Termoli Jet, simbolo degli sprechi, è stato acquistato da un gruppo coreano

E’ stato venduto all’asta il Termoli Jet, il catamarano della Regione che doveva collegare il Molise alla Croazia ma che non è mai stato utilizzato diventando uno dei simboli degli sprechi italiani. L’imbarcazione, varata nel 2003 con una operazione da otto milioni di euro di soldi pubblici e grazie ai fondi per la ripresa produttiva della regione dopo terremoto e alluvione, è da anni ferma al porto di Termoli.

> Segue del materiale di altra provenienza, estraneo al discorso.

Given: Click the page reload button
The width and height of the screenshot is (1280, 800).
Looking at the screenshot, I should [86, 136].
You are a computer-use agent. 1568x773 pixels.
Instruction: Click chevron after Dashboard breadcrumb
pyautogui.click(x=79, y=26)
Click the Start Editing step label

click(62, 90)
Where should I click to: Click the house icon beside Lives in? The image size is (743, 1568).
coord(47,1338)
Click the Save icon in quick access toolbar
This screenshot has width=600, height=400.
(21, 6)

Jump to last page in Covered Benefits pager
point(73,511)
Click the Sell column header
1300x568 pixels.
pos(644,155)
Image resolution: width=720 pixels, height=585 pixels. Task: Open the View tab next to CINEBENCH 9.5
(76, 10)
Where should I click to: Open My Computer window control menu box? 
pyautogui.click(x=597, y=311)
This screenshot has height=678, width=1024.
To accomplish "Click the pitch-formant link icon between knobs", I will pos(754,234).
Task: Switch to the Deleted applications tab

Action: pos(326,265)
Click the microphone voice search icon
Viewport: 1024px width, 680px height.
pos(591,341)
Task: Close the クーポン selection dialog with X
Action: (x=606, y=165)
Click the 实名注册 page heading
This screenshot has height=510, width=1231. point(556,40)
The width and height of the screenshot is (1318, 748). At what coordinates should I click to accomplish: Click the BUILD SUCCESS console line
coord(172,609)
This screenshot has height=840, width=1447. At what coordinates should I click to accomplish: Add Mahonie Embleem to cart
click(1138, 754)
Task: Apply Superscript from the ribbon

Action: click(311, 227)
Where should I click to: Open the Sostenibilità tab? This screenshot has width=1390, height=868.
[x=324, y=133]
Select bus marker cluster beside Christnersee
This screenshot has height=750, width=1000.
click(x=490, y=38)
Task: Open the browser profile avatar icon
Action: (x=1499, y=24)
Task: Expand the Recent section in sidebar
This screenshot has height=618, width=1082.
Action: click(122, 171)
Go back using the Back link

Sono state effettuate tre aste pubbliche, le prime due rimaste deserte, la terza, si è chiusa con l’arrivo di un’unica offerta, quella di un gruppo sudcoreano, che ha messo sul tavolo un milione e 600 mila euro (il prezzo base dell’asta era di poco superiore al milione e mezzo). L’acquisto sarà definito nei prossimi tre mesi. La società della Corea del Sud che oggi è l’avvocato Nicola Lucarelli che si è occupato dell’operazione. “Si tratta di una societa’ – spiega – che ha gia’ altri otto catamarani con i quali gestisce collegamenti tra le isole coreane. Attraverso un broker genovese si sono interessati all’imbarcazione molisana e dopo un sopralluogo a bordo, effettuato due giorni fa, hanno deciso di formalizzare l’offerta con la quale poi si sono aggiudicati il catamarano”. Il Termoli Jet dunque nei prossimi mesi lascera’ il mare molisano: “Sara’ caricato su una nave cargo – riferisce ancora il legale – e dopo un mese di navigazione arrivera’ in Corea”.